> [Exercise brief] Go to the line in the entries below that holds "Task: Click the subtitle" and repeat exactly from there through the line that holds "Send Ctrl+Alt+Del to the virtual machine", inclusive.

Stored data:
# # # # # # #
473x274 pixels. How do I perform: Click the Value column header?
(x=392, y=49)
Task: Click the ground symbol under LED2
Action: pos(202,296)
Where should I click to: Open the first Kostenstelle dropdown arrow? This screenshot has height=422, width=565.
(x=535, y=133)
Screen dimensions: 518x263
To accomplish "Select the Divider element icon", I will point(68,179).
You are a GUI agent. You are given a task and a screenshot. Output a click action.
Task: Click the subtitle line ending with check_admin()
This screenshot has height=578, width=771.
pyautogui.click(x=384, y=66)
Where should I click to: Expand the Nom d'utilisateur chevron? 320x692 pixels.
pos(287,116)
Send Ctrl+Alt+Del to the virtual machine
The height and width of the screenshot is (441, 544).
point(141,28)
# # # # # # #
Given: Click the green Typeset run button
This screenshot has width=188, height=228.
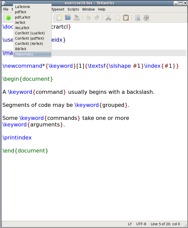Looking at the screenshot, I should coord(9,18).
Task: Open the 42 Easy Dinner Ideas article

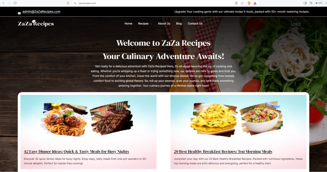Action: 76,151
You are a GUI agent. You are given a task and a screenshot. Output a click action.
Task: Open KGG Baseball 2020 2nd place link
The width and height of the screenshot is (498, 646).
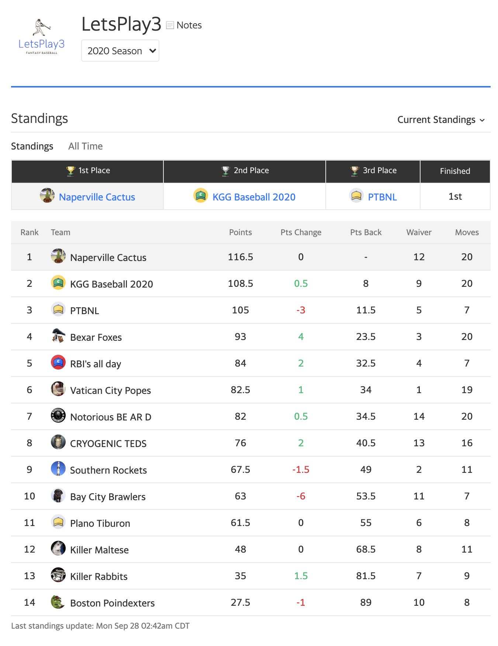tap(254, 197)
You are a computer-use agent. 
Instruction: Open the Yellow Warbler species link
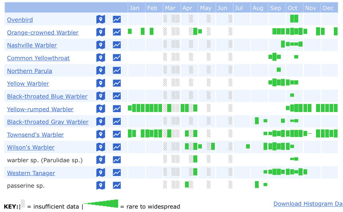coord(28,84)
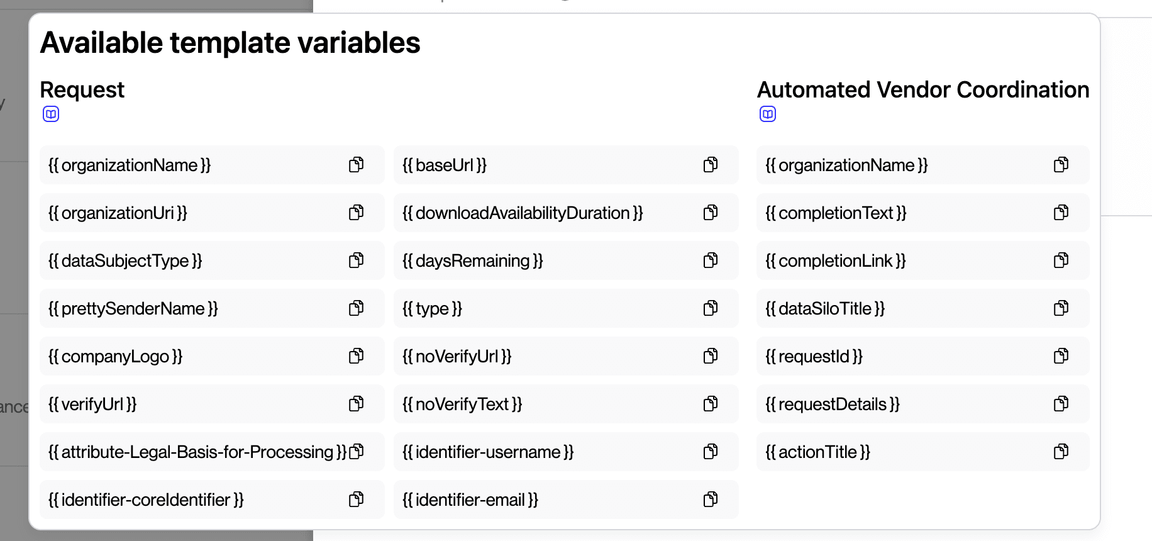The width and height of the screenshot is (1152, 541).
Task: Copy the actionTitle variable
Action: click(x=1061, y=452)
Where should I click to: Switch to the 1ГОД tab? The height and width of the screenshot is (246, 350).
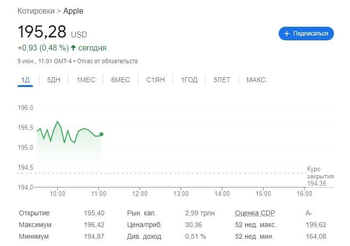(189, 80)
# # # # # # #
> [Solved exercise]
Task: Click the subtitle line ending with check_admin()
This screenshot has height=578, width=771.
pyautogui.click(x=384, y=66)
Where should I click to: Expand the Nom d'utilisateur chevron? 320x692 pixels.
pos(287,116)
Send Ctrl+Alt+Del to the virtual machine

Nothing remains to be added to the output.